Les convives causent en sourdine à l'oreille avec des mines dégoûtées et des yeux égrillards.
Les servantes emplissent de bière les chopes; deux, sanglées dans leurs robes à fleurs; et elles gravitent inversement autour de la table immense garnie d'hommes en redingotes luisantes.
Au fond de la salle à tapisserie teinte d'humidité, une autre table unit les dames en deuil qui parlent discrètement du défunt: riche cultivateur dont les funérailles viennent de finir.
Tout en mâchant son bœuf, Cyrille pense à La Verdière. La blancheur éclatante de la nappe l'hypnotise. Depuis des semaines, ce malaise le prend à l'aspect des couleurs vives. Ce lui fut d'abord quand l'ivresse, le soir, terrassait. Les rideaux blancs de son lit le figeaient alors en une inévitable contemplation. Bientôt le carrelage rose de la cuisine acquit la même influence; puis les housses du meuble de salon. Maintenant cela le possède même hors de l'ivresse. La nappe lui scintille devant les yeux et darde des éclaboussures blanches.
Il s'efforce de s'y dérober et cille vers les murs. Malgré lui sa pupille gagne le coin des paupières où la nappe devient perceptible, et aussitôt son regard tombe maîtrisé sur ce blanc qui vibre.
—Elles sont à La Verdière n'est-ce pas, mon cousin?
—Qui?
—Les propriétaires, donc.
—Ces dames des Flochelles?
—Oui.
—Elles sont arrivées, il y a huit jours.
L'intérêt de cette causerie le peut enfin soustraire à l'hallucination blanche.
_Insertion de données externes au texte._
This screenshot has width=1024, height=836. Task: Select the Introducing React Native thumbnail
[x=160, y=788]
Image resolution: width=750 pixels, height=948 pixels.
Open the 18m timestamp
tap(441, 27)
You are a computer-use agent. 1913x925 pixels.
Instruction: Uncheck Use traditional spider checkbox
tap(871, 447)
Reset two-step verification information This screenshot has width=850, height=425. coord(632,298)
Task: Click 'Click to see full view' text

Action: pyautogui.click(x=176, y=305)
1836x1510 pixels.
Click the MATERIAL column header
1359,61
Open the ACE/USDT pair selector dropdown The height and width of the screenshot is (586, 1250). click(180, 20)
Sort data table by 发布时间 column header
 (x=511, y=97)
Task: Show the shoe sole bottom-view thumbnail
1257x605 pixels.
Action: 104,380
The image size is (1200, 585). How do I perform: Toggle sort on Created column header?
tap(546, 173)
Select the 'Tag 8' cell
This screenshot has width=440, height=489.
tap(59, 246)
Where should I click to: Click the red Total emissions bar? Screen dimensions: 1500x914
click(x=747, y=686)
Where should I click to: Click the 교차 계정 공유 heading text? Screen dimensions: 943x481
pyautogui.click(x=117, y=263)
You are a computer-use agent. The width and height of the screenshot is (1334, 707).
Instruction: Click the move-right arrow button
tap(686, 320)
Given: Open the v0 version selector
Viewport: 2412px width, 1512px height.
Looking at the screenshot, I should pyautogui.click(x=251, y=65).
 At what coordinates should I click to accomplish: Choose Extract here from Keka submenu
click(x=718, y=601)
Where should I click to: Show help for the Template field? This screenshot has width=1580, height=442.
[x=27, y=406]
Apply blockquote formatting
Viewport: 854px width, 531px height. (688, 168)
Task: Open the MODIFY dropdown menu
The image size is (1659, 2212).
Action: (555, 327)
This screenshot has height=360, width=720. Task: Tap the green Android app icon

Il parle, il parle pour que la vision ne le reprenne pas. Il renseigne sur l'âge de Mlle Lucienne—18 ans—celui de sa mère—42 ans.—Il cite leurs paroles, il décrit leurs robes, leur intérieur où il fit visite pour une affaire de voisinage; oui, des renseignements à donner sur une servante.
—Allons, il faut acheter les dames avec la maison! lui crie un farceur.
—Bé, ce ne serait pas mauvais marché, clame un autre.
De là Cyrille songe à Lucienne, si blonde et si frêle avec un sillage de parfums et des gants mauves jusqu'aux coudes. Que ne possède-t-elle des terres. Il l'épouserait. Seule elle lui livra cette note luxueuse inouïe de toute autre femme que Denise; elle fleura cette odeur unique qui suggère comme un avant-goût de possession. Le mariage le ravirait à sa tristesse, à son vice. Car il sait qu'il boit, il sait que peu à peu il devient fou.
Chaque fois que l'idée d'ivresse l'enchante par ses maléfices au son des souvenirs, aux promesses de les revivre et de tarir par le sommeil tous les regrets, une puissance fantasmatique s'évoque, d'attitude narquoise, personnifiée d'un Rire énorme et sans dents. Elle raille sa faiblesse infantile, lui assure que, malgré ses résolutions, il succombera encore; elle le montre par avance titubant, ridicule, courant à la folie. Elle lui décharne Denise et la travestit en un squelette dégoûtant d'alcool, riant de ce Rire aux lèvres grises et suintantes. Dès lors Cyrille ne désire plus que le sommeil où la hantise s'effacera, où il l'abattra.
Pour obtenir cette victoire il se livre entier au vin. Avec un acharnement de lutte, il absorbe verre sur verre comme il frapperait coup sur coup.
Tandis qu'il regagne sa ferme en cabriolet, ce soir-là, il sent le vol proche du Rire sans dents, du squelette en robe écarlate trop large et ganté noir trop large. Cela lui clame qu'il est encore ivre comme un porc, qu'il mourra vautré dans ses vomissures, comme un porc. Et de la prédiction lui naît une épouvante atroce, étranglante; ses nerfs se révoltent, leur exaspération s'essore par les mains qui cinglent du fouet et des guides la croupe du cheval galopant.
Le cheval galope dans la route verdie d'ombre, entre les champs aplatis sous la lune verte, sous les buées vertes.
En Lucienne Cyrille espère la libératrice. Ses bras, ses longs bras minces et ses mains fluettes exorciseraient la puissance par leur geste gracile, relevé.
Au goût de cette bouche fleurie il oublierait le goût de l'alcool. Mais elle ne possède pas de terres.